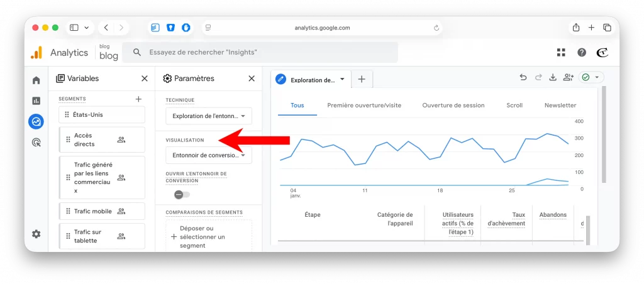The image size is (644, 284).
Task: Add a new exploration tab
Action: click(361, 79)
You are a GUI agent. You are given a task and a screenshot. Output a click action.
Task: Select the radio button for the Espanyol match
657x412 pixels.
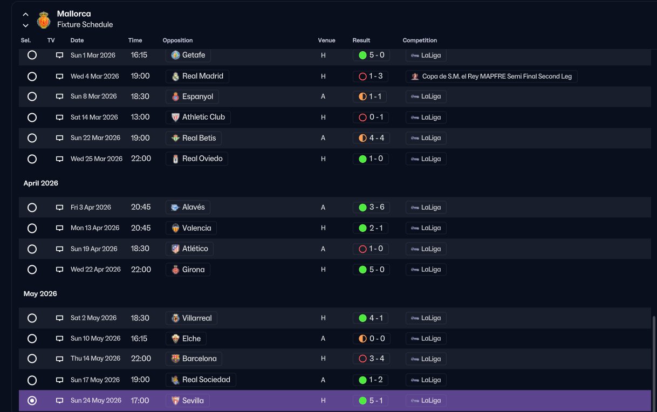point(32,97)
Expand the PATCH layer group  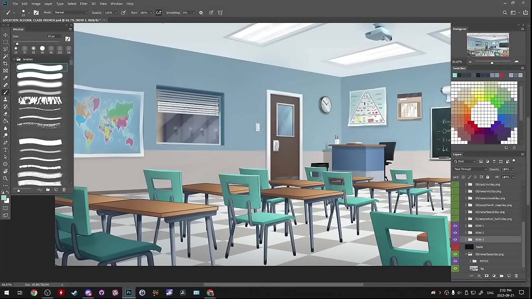470,261
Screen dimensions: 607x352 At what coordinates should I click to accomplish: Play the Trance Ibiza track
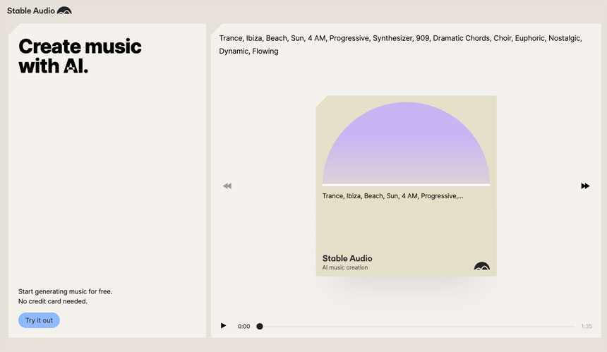[224, 326]
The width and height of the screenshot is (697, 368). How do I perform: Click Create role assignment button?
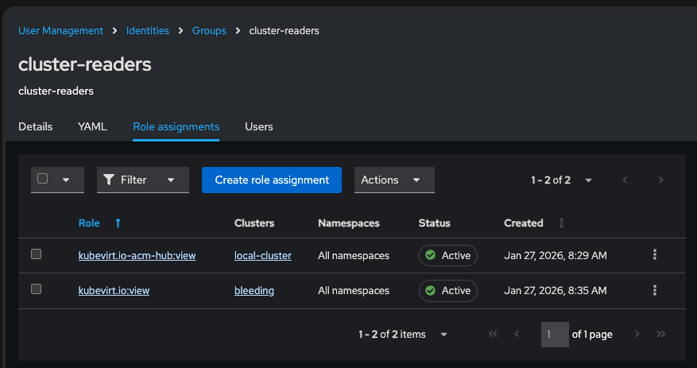pos(272,180)
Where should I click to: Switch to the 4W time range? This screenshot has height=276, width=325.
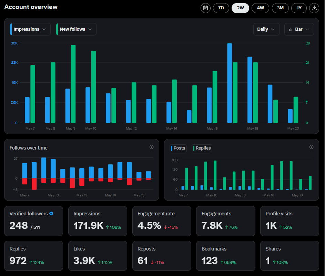pos(260,8)
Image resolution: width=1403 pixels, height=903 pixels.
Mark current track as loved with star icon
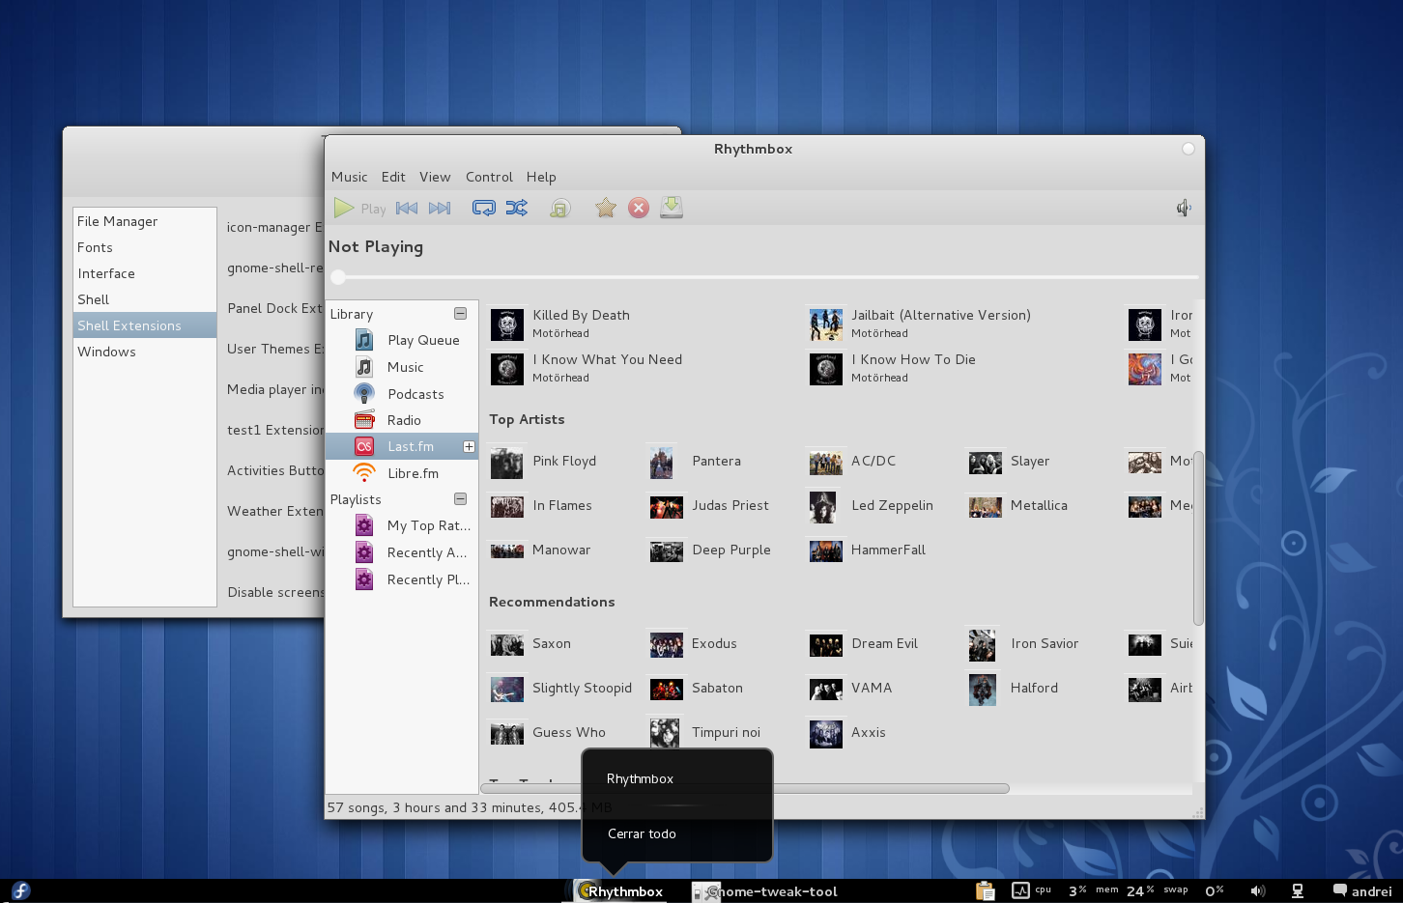tap(606, 207)
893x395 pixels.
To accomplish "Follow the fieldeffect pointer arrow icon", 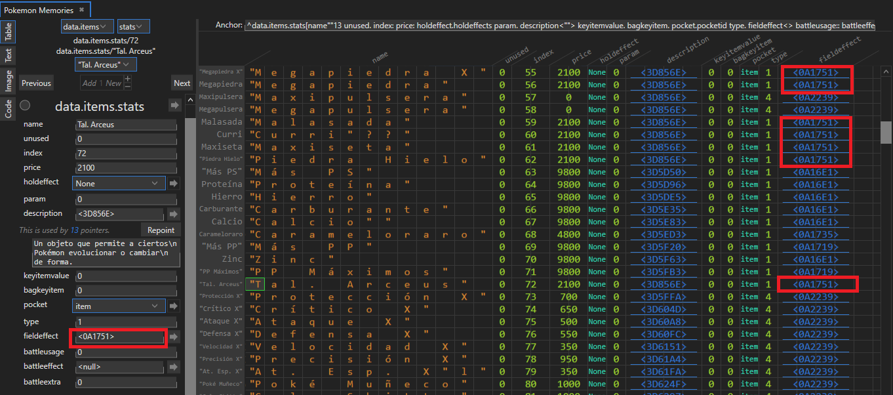I will (174, 337).
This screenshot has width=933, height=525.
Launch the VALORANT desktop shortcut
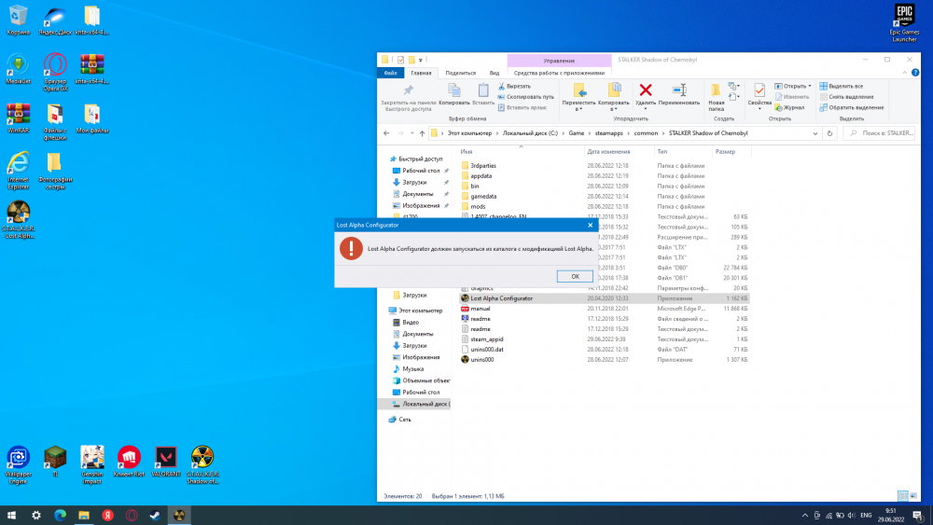point(166,458)
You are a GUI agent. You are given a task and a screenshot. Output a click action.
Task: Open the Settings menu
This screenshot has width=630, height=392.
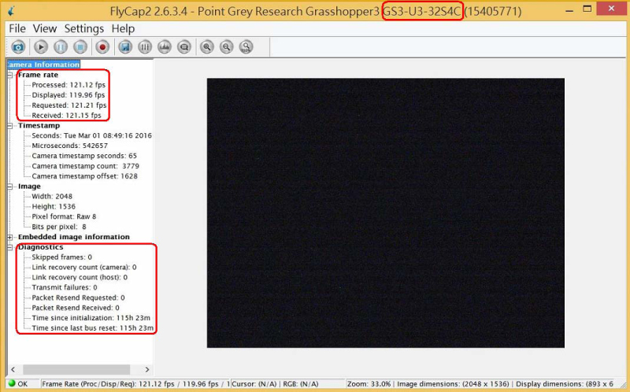pyautogui.click(x=83, y=28)
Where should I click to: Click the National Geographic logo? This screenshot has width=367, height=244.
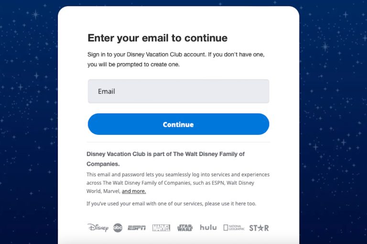[x=234, y=228]
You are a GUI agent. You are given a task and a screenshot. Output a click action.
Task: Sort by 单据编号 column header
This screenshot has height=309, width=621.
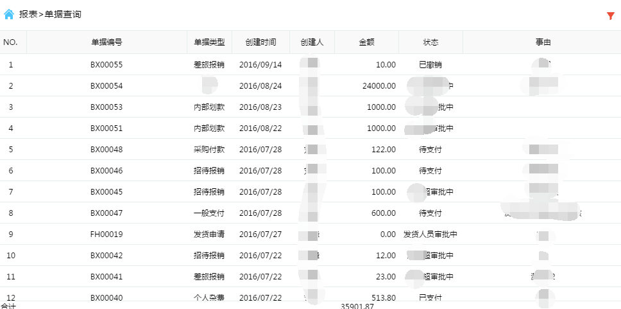point(106,42)
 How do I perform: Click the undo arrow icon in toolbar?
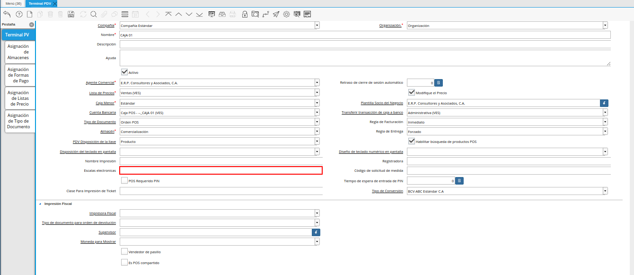[7, 14]
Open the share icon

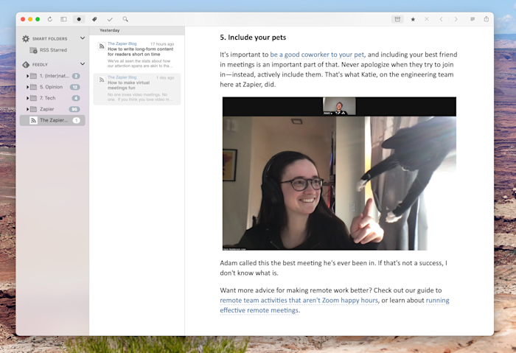click(x=486, y=18)
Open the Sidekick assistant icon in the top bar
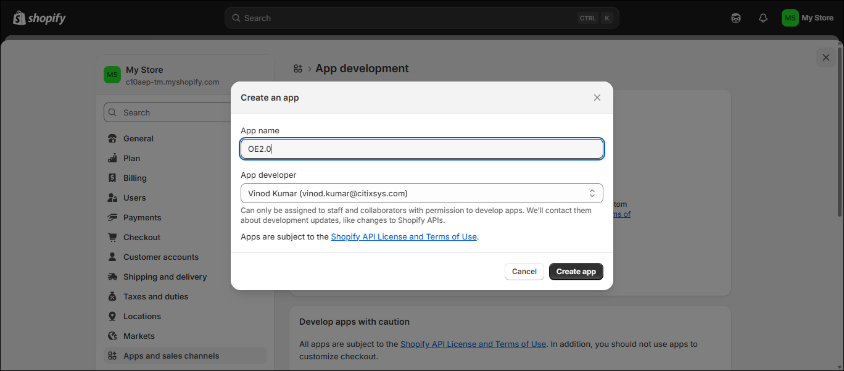 (736, 18)
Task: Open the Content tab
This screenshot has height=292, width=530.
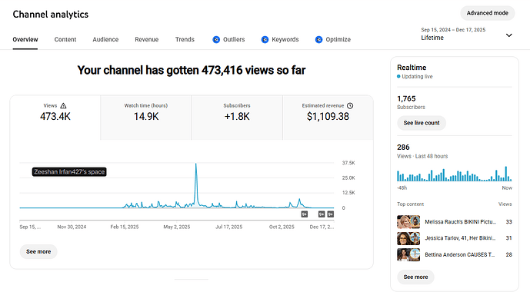Action: [65, 39]
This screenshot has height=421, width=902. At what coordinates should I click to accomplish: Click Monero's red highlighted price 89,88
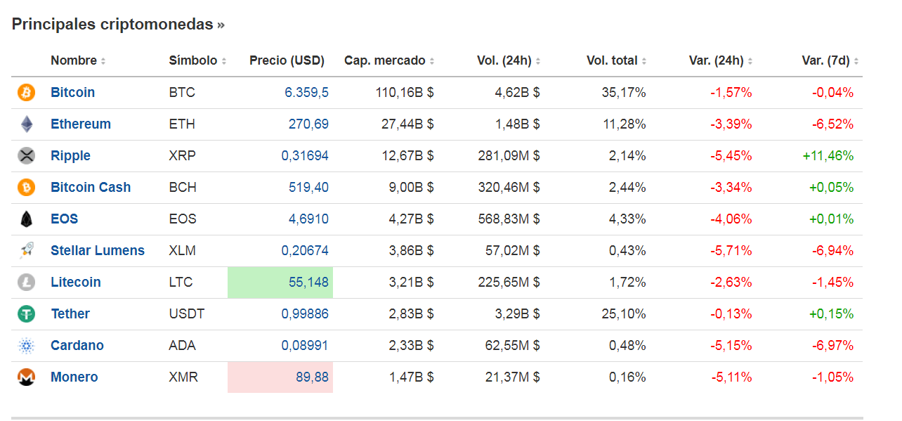(312, 377)
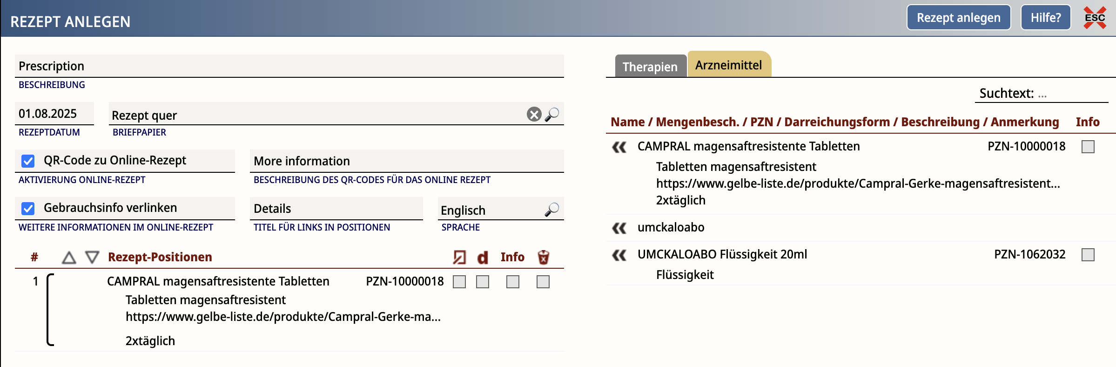Click into the Suchtext search field
Screen dimensions: 1116x367
pos(1070,94)
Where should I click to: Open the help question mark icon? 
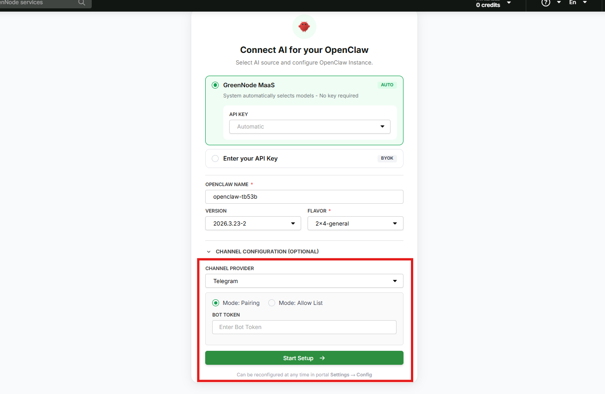(546, 3)
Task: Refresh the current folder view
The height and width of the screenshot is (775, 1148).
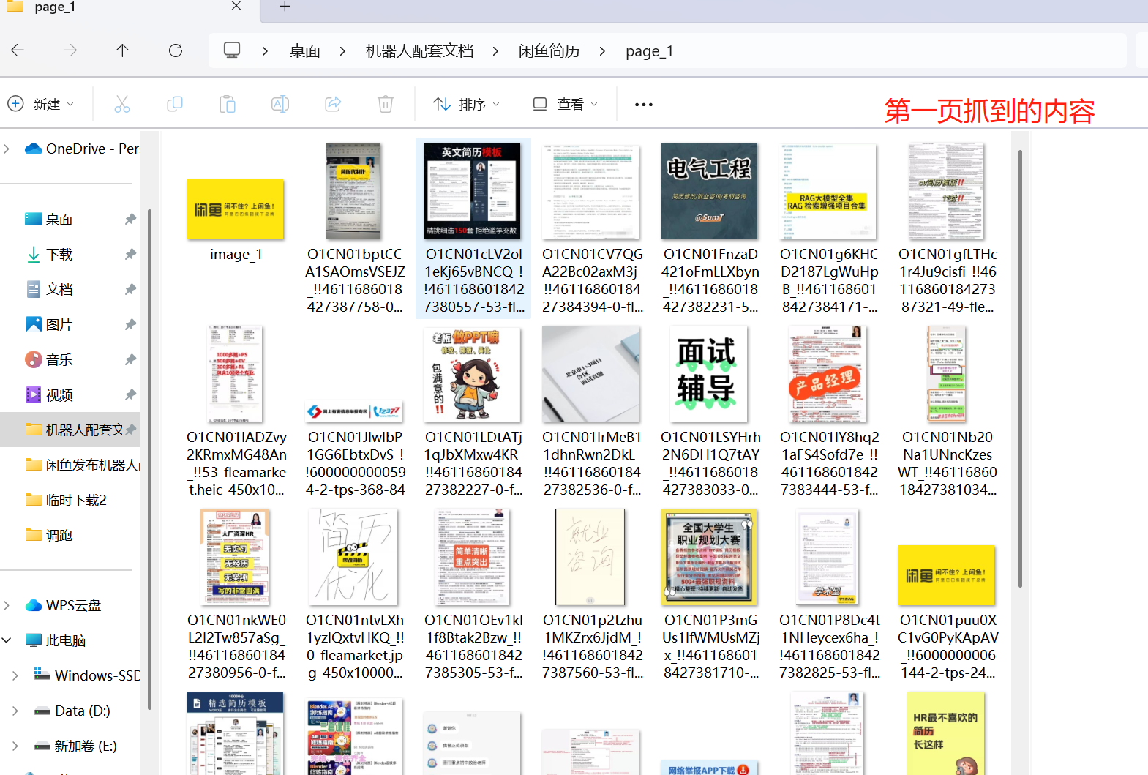Action: [176, 50]
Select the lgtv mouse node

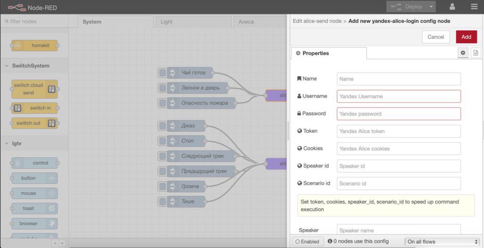[34, 193]
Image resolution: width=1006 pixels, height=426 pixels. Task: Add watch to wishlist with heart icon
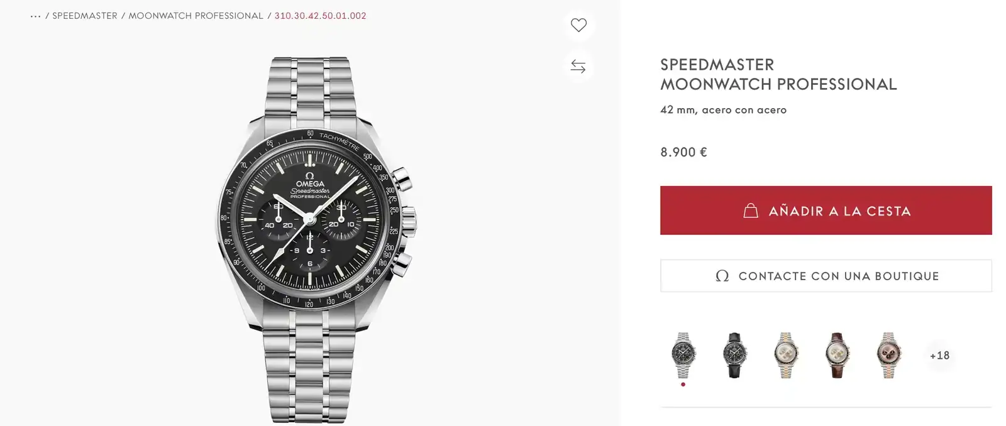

GOAL OF THE EXERCISE - Copy out each line of the entries where the word "resolution" is found.

OUTPUT OF THE EXERCISE -
Image resolution: width=1403 pixels, height=903 pixels.
Image resolution: width=1006 pixels, height=426 pixels. Task: Add watch to wishlist with heart icon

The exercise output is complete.